Task goal. Turn every line of the records below into one item of a numbered list, leaving out the blank lines.

Recorded information.
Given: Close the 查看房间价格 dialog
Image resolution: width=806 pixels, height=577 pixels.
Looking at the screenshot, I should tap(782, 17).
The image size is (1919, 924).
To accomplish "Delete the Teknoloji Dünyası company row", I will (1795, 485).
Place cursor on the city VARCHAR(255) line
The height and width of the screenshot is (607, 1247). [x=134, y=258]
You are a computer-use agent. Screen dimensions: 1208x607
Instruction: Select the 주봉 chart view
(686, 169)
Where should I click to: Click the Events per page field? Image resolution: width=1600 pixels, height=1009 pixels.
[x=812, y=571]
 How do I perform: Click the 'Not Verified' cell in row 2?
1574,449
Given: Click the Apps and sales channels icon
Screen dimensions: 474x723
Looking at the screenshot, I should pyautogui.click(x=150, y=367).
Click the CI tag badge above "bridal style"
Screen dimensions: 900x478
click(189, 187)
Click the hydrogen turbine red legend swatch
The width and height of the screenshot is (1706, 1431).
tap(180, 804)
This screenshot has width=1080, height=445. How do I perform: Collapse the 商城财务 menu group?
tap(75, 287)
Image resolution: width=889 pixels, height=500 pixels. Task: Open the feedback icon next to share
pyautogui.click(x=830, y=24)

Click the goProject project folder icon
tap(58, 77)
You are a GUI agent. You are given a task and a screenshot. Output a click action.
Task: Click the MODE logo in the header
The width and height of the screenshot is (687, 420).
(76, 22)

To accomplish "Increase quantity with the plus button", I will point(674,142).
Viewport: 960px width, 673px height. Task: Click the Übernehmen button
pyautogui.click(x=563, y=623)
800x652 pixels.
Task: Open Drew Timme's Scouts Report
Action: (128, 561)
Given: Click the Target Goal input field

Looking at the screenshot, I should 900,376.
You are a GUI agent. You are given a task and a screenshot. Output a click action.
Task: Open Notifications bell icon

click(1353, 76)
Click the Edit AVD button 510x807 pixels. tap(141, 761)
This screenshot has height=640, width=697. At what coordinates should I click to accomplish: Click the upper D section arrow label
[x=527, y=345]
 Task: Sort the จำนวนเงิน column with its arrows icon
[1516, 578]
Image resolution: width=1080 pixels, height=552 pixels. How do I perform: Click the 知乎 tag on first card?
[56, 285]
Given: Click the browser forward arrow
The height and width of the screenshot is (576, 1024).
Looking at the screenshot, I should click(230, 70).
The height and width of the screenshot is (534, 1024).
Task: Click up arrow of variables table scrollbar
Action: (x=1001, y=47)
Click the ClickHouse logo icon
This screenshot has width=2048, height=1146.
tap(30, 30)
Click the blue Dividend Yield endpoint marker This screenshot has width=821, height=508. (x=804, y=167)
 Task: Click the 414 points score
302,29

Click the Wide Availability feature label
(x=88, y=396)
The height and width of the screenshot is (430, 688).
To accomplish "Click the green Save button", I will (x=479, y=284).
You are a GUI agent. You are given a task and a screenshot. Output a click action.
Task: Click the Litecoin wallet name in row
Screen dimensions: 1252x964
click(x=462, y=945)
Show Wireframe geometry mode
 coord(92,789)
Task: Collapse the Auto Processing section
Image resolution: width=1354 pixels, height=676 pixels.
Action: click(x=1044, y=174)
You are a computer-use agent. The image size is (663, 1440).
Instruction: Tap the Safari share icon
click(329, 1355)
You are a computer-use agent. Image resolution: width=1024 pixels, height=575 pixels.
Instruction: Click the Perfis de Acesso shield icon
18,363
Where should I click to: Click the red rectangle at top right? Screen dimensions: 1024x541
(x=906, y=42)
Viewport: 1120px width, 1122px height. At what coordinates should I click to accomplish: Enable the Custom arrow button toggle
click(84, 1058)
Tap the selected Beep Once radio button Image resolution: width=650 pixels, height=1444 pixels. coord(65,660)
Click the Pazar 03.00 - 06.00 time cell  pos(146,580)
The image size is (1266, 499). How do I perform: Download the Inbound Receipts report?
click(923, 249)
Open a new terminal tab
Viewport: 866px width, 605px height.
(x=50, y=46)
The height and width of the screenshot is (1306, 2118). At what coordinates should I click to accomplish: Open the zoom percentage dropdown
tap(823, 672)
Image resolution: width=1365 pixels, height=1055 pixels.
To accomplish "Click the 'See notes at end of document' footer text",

The solution.
1. Given: Close the 查看房间价格 dialog
2. Image resolution: width=806 pixels, height=577 pixels.
3. Looking at the screenshot, I should tap(782, 17).
4. The image size is (1919, 924).
5. To accomplish "Delete the Teknoloji Dünyası company row", I will (1795, 485).
6. Place cursor on the city VARCHAR(255) line
7. The height and width of the screenshot is (607, 1247). [x=134, y=258]
8. You are a computer-use agent. Screen dimensions: 1208x607
9. Instruction: Select the 주봉 chart view
10. (686, 169)
11. Where should I click to: Click the Events per page field? Image resolution: width=1600 pixels, height=1009 pixels.
12. [x=812, y=571]
13.  How do I perform: Click the 'Not Verified' cell in row 2?
14. 1574,449
15. Given: Click the Apps and sales channels icon
16. Screen dimensions: 474x723
17. Looking at the screenshot, I should pyautogui.click(x=150, y=367).
18. Click the CI tag badge above "bridal style"
19. Screen dimensions: 900x478
20. click(189, 187)
21. Click the hydrogen turbine red legend swatch
22. The width and height of the screenshot is (1706, 1431).
23. tap(180, 804)
24. This screenshot has width=1080, height=445. How do I perform: Collapse the 商城财务 menu group?
25. tap(75, 287)
26. Image resolution: width=889 pixels, height=500 pixels. Task: Open the feedback icon next to share
27. pyautogui.click(x=830, y=24)
28. Click the goProject project folder icon
29. tap(58, 77)
30. You are a GUI agent. You are given a task and a screenshot. Output a click action.
31. Task: Click the MODE logo in the header
32. The width and height of the screenshot is (687, 420).
33. (76, 22)
34. To accomplish "Increase quantity with the plus button", I will point(674,142).
35. Viewport: 960px width, 673px height. Task: Click the Übernehmen button
36. pyautogui.click(x=563, y=623)
37. 800x652 pixels.
38. Task: Open Drew Timme's Scouts Report
39. Action: (128, 561)
40. Given: Click the Target Goal input field
41. Looking at the screenshot, I should 900,376.
42. You are a GUI agent. You are given a task and a screenshot. Output a click action.
43. Task: Open Notifications bell icon
44. click(1353, 76)
45. Click the Edit AVD button 510x807 pixels. tap(141, 761)
46. This screenshot has height=640, width=697. At what coordinates should I click to accomplish: Click the upper D section arrow label
47. [x=527, y=345]
48.  Task: Sort the จำนวนเงิน column with its arrows icon
49. [1516, 578]
50. Image resolution: width=1080 pixels, height=552 pixels. How do I perform: Click the 知乎 tag on first card?
51. [56, 285]
52. Given: Click the browser forward arrow
53. The height and width of the screenshot is (576, 1024).
54. Looking at the screenshot, I should click(230, 70).
55. The height and width of the screenshot is (534, 1024).
56. Task: Click up arrow of variables table scrollbar
57. Action: (x=1001, y=47)
58. Click the ClickHouse logo icon
59. This screenshot has width=2048, height=1146.
60. tap(30, 30)
61. Click the blue Dividend Yield endpoint marker This screenshot has width=821, height=508. (x=804, y=167)
62.  Task: Click the 414 points score
63. 302,29
64. Click the Wide Availability feature label
65. (x=88, y=396)
66. The height and width of the screenshot is (430, 688).
67. To accomplish "Click the green Save button", I will (x=479, y=284).
68. You are a GUI agent. You are given a task and a screenshot. Output a click action.
69. Task: Click the Litecoin wallet name in row
70. Screen dimensions: 1252x964
71. click(x=462, y=945)
72. Show Wireframe geometry mode
73.  coord(92,789)
74. Task: Collapse the Auto Processing section
75. Image resolution: width=1354 pixels, height=676 pixels.
76. Action: click(x=1044, y=174)
77. You are a computer-use agent. The image size is (663, 1440).
78. Instruction: Tap the Safari share icon
79. click(329, 1355)
80. You are a computer-use agent. Image resolution: width=1024 pixels, height=575 pixels.
81. Instruction: Click the Perfis de Acesso shield icon
82. 18,363
83. Where should I click to: Click the red rectangle at top right? Screen dimensions: 1024x541
84. (x=906, y=42)
85. Viewport: 1120px width, 1122px height. At what coordinates should I click to accomplish: Enable the Custom arrow button toggle
86. click(84, 1058)
87. Tap the selected Beep Once radio button Image resolution: width=650 pixels, height=1444 pixels. coord(65,660)
88. Click the Pazar 03.00 - 06.00 time cell  pos(146,580)
89. The image size is (1266, 499). How do I perform: Download the Inbound Receipts report?
90. click(923, 249)
91. Open a new terminal tab
92. Viewport: 866px width, 605px height.
93. (x=50, y=46)
94. The height and width of the screenshot is (1306, 2118). At what coordinates should I click to accomplish: Open the zoom percentage dropdown
95. tap(823, 672)
96. Image resolution: width=1365 pixels, height=1055 pixels.
97. To accomplish "Click the 'See notes at end of document' footer text",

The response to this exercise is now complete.